Note: The experiment utilizes radioactive material and operators require experience in personal and environmental radiation protection and in the management of radioactive waste.

  1. Cell nuclei isolation
    RNA polymerase I activity can be measured in nuclei isolated from cultured cell lines or from fresh or frozen tissues, in this context, the standard procedure of nuclei isolation from cultured cells is described.
    1. Grow the desired cell line in the required culture medium on cell culture flasks until reaching about 50 x 106 cells at least.
      Note: Cells may be subjected to specific treatment, grown under special conditions or various cell lines compared.
    2. Harvest cells by scraper in phosphate buffered saline (PBS), using 10 ml of PBS every 10 x 106 cells and collect the volume of scraped cells in 50 ml plastic tubes.
    3. From this point keep cells cold at all time.
    4. Centrifuge for 10 min at 3,000 x g at 4 °C to pellet cells. Discard the supernatant.
    5. Wash the cell pellet with 20 ml of cold PBS, then centrifuge for 10 min at 3,000 x g at 4 °C and discard the supernatant.
    6. Suspend the cells in 10 ml of homogenization solution and disrupt cytoplasmic membranes and cytoplasm by homogenization with pestle and potter tissue grinder with a motor driven device: 5 strokes might be sufficient.
    7. Let the homogenized cells stand in ice for 10 min.
    8. At this point check whether the cytoplasmic membranes are broken up and the nuclei are intact and cytoplasm free. Mount approximately 10-20 μl of homogenized cells on a slide and observe with an optical microscope (Figure 1). If necessary you can repeat the homogenization step without exceeding the 10 strokes.

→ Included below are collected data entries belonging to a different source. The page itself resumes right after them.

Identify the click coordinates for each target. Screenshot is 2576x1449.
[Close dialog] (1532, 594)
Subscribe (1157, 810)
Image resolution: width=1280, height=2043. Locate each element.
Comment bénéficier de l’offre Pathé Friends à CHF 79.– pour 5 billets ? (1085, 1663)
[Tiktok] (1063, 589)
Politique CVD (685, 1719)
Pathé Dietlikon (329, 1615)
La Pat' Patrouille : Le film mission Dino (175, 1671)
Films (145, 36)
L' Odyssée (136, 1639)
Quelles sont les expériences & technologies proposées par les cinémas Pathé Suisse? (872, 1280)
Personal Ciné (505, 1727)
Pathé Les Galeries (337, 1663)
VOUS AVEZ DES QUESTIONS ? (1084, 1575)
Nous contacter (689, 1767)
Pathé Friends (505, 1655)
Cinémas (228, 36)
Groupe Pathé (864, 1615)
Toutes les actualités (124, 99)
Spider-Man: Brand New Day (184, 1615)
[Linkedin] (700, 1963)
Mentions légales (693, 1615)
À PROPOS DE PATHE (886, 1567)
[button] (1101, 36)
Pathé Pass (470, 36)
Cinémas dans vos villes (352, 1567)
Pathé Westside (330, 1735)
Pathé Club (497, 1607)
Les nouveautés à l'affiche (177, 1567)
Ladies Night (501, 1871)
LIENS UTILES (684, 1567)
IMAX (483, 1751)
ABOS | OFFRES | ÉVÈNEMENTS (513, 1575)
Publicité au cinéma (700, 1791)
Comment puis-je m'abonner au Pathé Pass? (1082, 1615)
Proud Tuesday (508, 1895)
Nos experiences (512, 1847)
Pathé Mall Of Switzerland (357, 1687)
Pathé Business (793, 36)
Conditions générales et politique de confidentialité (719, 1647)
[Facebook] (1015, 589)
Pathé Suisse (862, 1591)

      Figure 1. Microscopic images showing PLC whole and homogenized cells. A. PBS washed cells; B. Homogenized cell. By comparing with figure A, in B it is observable the breakage of cytoplasmic membranes and the loss of cell morphology. The nuclei are evident and intact. Arrowheads indicate cytoplasmic debris around nuclei, these residues can be removed by washing. A Zeiss Primovert inverted microscope was used. 200x magnification.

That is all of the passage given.